Figure 1 is a characteristic diagram showing the influence of the outlet shape of each stand on changes in the wall thickness of the raw pipe (△Ho/Ho=1), and Figure 2 is a characteristic diagram for each stand on the change in the outer radius of the raw pipe (△Ro/R=1). Characteristic diagram showing the influence on the exit side shape. Figure 3 is a characteristic diagram showing the influence of each stand deformation resistance change (△K _fi /K _fi = 0) on the product shape. Figure 4 is the characteristic diagram showing the influence of each stand bar diameter change. (△S _Bi /h ^ci = 1) is a characteristic diagram showing the influence on the product shape.
Characteristic diagram showing the influence of =1) on the exit side shape of each stand, Figure 6 shows the change in the outer radius of the raw pipe (△Ro/R0=1)
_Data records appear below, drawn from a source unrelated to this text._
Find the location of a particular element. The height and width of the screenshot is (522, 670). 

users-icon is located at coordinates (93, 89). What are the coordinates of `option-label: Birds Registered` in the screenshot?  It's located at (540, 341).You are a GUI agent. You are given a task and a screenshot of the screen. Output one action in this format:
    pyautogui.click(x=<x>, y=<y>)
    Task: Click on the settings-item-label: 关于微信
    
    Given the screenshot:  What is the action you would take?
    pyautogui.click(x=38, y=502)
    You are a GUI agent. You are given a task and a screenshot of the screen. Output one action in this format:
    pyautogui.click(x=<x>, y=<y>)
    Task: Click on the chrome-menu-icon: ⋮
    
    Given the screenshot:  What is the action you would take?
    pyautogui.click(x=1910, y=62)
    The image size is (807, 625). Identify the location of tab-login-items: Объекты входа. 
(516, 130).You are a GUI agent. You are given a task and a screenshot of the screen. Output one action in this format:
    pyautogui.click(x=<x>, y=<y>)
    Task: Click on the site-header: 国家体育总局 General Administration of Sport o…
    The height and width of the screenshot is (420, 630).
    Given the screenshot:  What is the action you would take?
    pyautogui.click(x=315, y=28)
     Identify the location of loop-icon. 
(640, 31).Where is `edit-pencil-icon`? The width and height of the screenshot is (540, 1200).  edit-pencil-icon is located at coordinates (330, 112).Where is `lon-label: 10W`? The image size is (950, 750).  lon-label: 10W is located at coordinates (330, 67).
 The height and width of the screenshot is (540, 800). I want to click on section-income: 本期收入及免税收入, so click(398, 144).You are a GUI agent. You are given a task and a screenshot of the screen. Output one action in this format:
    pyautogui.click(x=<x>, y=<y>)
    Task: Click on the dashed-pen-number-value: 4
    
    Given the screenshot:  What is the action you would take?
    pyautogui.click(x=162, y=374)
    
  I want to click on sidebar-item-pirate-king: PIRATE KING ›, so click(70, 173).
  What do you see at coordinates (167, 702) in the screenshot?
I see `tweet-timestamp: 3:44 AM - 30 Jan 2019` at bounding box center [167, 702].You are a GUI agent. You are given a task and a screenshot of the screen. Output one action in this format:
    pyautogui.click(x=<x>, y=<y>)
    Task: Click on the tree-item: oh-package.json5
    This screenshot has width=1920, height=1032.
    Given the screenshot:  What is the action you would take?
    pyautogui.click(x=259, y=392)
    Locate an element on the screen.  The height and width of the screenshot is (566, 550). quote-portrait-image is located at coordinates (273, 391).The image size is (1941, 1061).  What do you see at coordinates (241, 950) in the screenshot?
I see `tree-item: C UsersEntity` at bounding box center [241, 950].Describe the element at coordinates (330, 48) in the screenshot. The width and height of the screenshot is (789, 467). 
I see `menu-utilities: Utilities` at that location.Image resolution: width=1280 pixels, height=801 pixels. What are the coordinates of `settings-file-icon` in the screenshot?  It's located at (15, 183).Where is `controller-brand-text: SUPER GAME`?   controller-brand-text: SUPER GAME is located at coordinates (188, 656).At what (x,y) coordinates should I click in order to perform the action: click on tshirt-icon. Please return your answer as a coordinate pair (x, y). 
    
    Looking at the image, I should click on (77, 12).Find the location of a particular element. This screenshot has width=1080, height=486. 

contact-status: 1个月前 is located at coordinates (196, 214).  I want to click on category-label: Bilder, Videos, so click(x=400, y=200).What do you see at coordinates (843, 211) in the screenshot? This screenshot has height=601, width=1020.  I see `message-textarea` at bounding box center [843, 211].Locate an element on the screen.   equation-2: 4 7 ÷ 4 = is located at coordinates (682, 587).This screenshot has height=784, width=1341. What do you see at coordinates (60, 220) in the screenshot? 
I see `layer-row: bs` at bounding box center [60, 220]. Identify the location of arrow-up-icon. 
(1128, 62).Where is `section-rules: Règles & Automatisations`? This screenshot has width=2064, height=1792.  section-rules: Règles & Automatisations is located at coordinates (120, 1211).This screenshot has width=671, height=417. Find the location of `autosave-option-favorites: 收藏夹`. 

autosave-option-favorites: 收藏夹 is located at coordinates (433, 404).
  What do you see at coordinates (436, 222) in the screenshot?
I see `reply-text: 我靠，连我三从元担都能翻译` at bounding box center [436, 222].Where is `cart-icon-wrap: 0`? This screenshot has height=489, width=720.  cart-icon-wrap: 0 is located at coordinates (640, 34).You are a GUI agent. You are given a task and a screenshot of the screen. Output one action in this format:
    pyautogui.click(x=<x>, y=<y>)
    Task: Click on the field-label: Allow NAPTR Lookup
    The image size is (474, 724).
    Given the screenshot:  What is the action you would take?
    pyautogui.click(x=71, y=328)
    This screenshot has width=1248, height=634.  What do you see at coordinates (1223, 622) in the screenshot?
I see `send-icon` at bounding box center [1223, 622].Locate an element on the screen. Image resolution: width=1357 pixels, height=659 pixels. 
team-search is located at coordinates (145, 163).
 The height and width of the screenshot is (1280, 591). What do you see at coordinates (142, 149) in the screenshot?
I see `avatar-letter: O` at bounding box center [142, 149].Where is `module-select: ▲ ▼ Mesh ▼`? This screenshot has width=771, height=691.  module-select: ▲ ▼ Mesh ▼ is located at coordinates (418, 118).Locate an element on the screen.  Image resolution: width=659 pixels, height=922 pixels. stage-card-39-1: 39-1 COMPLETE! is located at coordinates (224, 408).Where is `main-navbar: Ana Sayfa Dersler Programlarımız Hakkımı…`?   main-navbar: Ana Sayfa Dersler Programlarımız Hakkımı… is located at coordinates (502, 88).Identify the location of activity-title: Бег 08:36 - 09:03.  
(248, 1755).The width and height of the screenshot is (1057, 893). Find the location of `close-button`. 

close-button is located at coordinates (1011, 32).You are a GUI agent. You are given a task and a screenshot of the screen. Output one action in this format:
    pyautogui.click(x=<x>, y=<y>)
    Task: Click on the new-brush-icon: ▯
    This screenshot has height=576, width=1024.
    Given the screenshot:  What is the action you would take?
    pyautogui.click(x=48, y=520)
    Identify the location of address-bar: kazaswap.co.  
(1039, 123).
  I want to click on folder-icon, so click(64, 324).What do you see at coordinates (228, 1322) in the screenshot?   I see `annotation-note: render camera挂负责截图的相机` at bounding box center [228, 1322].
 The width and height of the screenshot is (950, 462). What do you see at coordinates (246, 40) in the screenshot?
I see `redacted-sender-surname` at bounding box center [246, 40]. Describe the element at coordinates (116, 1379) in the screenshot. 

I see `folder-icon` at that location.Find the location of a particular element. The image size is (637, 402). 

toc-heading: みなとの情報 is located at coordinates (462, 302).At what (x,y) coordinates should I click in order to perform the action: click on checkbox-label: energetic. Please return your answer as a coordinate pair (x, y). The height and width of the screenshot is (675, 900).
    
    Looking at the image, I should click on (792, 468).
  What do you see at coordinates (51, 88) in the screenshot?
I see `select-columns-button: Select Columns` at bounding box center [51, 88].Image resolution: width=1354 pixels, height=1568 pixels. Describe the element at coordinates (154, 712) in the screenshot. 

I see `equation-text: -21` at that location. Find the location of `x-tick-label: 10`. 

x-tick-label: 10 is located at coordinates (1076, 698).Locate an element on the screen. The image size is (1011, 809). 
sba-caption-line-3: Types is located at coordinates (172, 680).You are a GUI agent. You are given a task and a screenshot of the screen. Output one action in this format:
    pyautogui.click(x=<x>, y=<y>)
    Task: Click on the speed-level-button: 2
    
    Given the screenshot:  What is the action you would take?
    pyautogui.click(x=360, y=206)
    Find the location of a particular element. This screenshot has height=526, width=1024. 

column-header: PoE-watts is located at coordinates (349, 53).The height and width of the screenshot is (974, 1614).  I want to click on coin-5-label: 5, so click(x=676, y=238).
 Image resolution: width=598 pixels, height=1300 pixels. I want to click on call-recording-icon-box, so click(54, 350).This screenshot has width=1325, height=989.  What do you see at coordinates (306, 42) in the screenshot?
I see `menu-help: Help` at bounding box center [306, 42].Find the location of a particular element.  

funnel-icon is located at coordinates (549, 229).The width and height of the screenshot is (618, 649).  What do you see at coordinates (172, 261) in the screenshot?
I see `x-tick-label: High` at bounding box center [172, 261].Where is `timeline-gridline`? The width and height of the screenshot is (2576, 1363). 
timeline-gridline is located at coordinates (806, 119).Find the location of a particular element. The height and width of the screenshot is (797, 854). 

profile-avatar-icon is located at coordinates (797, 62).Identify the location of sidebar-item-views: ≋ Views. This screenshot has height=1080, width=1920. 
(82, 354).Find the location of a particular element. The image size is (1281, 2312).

A characteristic diagram showing the influence of the change on the shape of each stand exit side, Figure 7 shows the change in the diameter of each stand bar (△S _Bi /h ^ci = 1)
FIG. 3 is a characteristic diagram showing the influence of FIG. 8 is a block diagram of a control system for carrying out the method according to the invention, and FIGS. 9 and 10 are characteristic diagrams showing the effects of the method according to the invention.

Claims (1)

[Scope of Claims] 1. A step of measuring the raw pipe dimensions on the entry side of the front stage stand and measuring the radius fluctuation of the mandrel bar in the front stage stand, and the measured raw pipe dimensions and the radius fluctuation of the mandrel bar. a step of detecting a change in the pressure condition in the front stage stand based on the change in the pressure condition in the front stage stand, and a step of controlling the rotation speed of the roll so that the tension between each front stage stand becomes zero when a change in the pressure condition is detected in the front stage stand. and a process of measuring the radius variation of the mandrel bar in the rear stage stand. When the mandrel bar radius variation is detected in the rear stage stand, while controlling the roll rotation speed so that the tension between each of the rear stage stands becomes zero, A rolling control method for a mandrel mill characterized by controlling the wall thickness of a blank pipe to a constant value, comprising the step of adjusting the rolling reduction amount of a subsequent stand in order to correct wall thickness fluctuations due to radius fluctuations of a mandrel bar. . 2. A step of measuring the raw pipe dimensions on the entry side of the front stand and measuring the radius fluctuation of the mandrel bar in the front stand, and measuring the pressure in the front stage based on the measured raw pipe dimensions and the radius fluctuation of the mandrel bar. A process of detecting a change in conditions; a process of controlling the rotation speed of the rolls so that the tension between each stand of the front stage becomes zero when a change of pressure conditions is detected in the front stage stand; and a process of controlling the rotation speed of the rolls in the rear stage stand. (a) When the radius variation of the mandrel bar is detected in the rear stage stand, (a) the roll rotation speed of the front stage stand is controlled so that the tension between each stand of the front stage becomes zero, and (b) Adjust the reduction amount of the rear stage stand in order to compensate for wall thickness fluctuations due to radius fluctuations of the mandrel bar, (c) In order to control the outer diameter of the free deformation part of the raw pipe,
A mandrel mill rolling process comprising the step of controlling the number of rotations of the rolls of the rear stand so that tension is generated between each stand of the rear stage, and the wall thickness and cross-sectional area of the raw pipe are controlled to be constant. Control method.